- _LISTED RECORDS_:
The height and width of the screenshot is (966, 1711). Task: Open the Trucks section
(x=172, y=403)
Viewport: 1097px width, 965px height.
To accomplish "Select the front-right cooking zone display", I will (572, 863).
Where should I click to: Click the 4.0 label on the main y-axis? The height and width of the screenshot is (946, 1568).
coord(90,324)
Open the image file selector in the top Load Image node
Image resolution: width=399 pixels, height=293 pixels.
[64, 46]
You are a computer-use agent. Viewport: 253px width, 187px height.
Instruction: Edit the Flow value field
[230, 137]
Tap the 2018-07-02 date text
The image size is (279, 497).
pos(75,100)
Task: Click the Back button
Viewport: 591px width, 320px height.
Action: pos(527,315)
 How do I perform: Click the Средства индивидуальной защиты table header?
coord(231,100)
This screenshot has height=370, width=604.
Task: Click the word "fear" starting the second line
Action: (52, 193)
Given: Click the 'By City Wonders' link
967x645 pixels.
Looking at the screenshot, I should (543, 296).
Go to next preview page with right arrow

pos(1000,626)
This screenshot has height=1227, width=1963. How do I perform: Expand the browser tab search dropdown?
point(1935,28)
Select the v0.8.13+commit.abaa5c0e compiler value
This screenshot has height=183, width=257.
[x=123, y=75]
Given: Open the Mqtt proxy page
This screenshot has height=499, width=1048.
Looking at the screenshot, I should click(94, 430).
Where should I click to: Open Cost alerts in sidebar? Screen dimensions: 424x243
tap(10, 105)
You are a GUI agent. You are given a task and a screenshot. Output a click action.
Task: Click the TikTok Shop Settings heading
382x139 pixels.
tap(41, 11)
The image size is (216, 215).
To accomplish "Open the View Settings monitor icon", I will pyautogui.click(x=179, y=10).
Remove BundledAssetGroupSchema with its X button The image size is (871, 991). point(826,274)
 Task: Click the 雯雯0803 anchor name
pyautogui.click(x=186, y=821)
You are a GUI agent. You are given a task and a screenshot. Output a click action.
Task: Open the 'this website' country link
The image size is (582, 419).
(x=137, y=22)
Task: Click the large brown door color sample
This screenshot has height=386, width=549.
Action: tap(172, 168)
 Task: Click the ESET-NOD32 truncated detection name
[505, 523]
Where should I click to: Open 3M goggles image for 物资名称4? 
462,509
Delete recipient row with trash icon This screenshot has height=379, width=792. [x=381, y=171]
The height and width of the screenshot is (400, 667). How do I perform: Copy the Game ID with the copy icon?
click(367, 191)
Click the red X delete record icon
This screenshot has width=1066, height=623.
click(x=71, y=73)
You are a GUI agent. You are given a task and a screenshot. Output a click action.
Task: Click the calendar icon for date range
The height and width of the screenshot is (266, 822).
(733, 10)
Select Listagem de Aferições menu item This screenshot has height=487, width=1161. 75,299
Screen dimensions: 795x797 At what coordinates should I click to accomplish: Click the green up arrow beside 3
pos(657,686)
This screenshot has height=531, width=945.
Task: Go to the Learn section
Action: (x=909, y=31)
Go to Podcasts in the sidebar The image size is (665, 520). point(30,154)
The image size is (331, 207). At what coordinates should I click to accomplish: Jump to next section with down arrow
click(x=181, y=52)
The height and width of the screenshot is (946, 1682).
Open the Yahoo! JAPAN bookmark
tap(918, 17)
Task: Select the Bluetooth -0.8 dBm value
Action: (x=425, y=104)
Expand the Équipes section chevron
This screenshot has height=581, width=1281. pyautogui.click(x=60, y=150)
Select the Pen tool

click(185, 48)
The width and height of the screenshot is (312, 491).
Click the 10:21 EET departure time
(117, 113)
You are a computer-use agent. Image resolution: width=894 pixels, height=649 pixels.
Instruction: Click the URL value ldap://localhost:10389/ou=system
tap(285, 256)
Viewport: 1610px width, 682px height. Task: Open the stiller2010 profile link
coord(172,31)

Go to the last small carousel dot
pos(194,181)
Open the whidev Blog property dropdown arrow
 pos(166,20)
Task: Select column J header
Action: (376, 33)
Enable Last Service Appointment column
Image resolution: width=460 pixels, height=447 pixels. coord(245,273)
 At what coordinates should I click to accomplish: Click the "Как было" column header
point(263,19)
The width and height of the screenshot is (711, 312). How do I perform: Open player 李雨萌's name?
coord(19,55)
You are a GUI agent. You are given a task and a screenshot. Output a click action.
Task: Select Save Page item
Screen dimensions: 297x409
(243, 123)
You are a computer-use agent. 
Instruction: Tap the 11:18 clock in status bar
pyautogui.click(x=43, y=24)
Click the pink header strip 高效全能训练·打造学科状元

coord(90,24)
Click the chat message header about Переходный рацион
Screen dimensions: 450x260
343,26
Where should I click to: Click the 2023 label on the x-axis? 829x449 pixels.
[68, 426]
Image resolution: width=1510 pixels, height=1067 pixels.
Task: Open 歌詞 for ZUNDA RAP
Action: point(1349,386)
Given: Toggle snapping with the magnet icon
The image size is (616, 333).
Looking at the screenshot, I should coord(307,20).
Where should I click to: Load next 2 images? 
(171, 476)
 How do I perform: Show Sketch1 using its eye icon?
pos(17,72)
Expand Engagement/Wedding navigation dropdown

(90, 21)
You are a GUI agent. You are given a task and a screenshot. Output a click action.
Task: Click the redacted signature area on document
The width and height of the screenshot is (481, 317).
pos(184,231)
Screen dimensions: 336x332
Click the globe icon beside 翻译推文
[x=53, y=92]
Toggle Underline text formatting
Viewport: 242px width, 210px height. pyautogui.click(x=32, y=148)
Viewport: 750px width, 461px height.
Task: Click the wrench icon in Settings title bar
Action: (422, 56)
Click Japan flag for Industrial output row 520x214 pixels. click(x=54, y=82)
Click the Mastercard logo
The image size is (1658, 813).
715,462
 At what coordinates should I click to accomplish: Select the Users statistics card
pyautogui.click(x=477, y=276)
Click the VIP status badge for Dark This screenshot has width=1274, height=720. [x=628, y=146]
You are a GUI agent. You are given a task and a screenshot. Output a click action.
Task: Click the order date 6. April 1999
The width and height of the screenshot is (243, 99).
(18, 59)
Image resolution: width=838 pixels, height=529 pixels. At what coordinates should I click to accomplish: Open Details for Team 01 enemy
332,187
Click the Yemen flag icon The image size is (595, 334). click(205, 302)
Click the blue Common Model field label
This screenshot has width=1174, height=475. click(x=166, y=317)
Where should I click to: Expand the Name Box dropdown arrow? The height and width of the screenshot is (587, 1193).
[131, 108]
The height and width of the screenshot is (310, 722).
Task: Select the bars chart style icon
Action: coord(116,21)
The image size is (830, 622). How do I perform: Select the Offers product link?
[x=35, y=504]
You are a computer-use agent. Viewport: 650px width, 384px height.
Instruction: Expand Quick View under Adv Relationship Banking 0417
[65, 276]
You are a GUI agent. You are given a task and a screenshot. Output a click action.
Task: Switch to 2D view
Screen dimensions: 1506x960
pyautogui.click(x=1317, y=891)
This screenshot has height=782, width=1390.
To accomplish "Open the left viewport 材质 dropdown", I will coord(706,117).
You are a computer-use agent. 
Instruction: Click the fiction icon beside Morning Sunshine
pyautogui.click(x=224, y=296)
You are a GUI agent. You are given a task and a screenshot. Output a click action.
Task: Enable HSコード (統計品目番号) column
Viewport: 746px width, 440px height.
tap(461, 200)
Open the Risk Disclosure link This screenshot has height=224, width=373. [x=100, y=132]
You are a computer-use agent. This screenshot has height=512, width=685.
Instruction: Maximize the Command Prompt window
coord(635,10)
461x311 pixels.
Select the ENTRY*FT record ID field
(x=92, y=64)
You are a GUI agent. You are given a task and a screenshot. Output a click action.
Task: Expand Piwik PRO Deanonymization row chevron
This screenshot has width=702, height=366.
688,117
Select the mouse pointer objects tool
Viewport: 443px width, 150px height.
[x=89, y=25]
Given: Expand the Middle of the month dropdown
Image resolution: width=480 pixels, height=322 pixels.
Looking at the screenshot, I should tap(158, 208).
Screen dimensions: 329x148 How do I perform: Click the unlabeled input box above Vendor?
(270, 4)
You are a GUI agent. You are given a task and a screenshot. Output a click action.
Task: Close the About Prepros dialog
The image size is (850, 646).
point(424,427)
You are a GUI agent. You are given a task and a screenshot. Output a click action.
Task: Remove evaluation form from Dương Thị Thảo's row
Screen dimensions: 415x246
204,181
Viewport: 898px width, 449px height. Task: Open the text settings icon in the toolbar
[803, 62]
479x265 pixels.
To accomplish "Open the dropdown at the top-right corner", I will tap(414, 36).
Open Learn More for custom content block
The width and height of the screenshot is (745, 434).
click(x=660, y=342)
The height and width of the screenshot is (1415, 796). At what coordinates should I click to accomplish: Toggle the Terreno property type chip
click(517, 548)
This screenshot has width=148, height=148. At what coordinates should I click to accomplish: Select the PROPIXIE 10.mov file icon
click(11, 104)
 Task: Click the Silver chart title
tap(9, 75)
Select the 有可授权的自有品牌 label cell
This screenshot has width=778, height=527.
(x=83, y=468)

- _SHORT EXERCISE_: Rewrite the lines from the line with "Where should I click to: Click the 4.0" to the line with "tap(10, 105)", putting "Close" in place of "Back" and leaving everything else unchanged.

- _CORRECT OUTPUT_:
Where should I click to: Click the 4.0 label on the main y-axis? The height and width of the screenshot is (946, 1568).
coord(90,324)
Open the image file selector in the top Load Image node
Image resolution: width=399 pixels, height=293 pixels.
[64, 46]
You are a computer-use agent. Viewport: 253px width, 187px height.
Instruction: Edit the Flow value field
[230, 137]
Tap the 2018-07-02 date text
The image size is (279, 497).
pos(75,100)
Task: Click the Close button
Viewport: 591px width, 320px height.
Action: pos(527,315)
 How do I perform: Click the Средства индивидуальной защиты table header?
coord(231,100)
This screenshot has height=370, width=604.
Task: Click the word "fear" starting the second line
Action: (52, 193)
Given: Click the 'By City Wonders' link
967x645 pixels.
Looking at the screenshot, I should (543, 296).
Go to next preview page with right arrow

pos(1000,626)
This screenshot has height=1227, width=1963. How do I perform: Expand the browser tab search dropdown?
point(1935,28)
Select the v0.8.13+commit.abaa5c0e compiler value
This screenshot has height=183, width=257.
[x=123, y=75]
Given: Open the Mqtt proxy page
This screenshot has height=499, width=1048.
Looking at the screenshot, I should click(94, 430).
Where should I click to: Open Cost alerts in sidebar? Screen dimensions: 424x243
tap(10, 105)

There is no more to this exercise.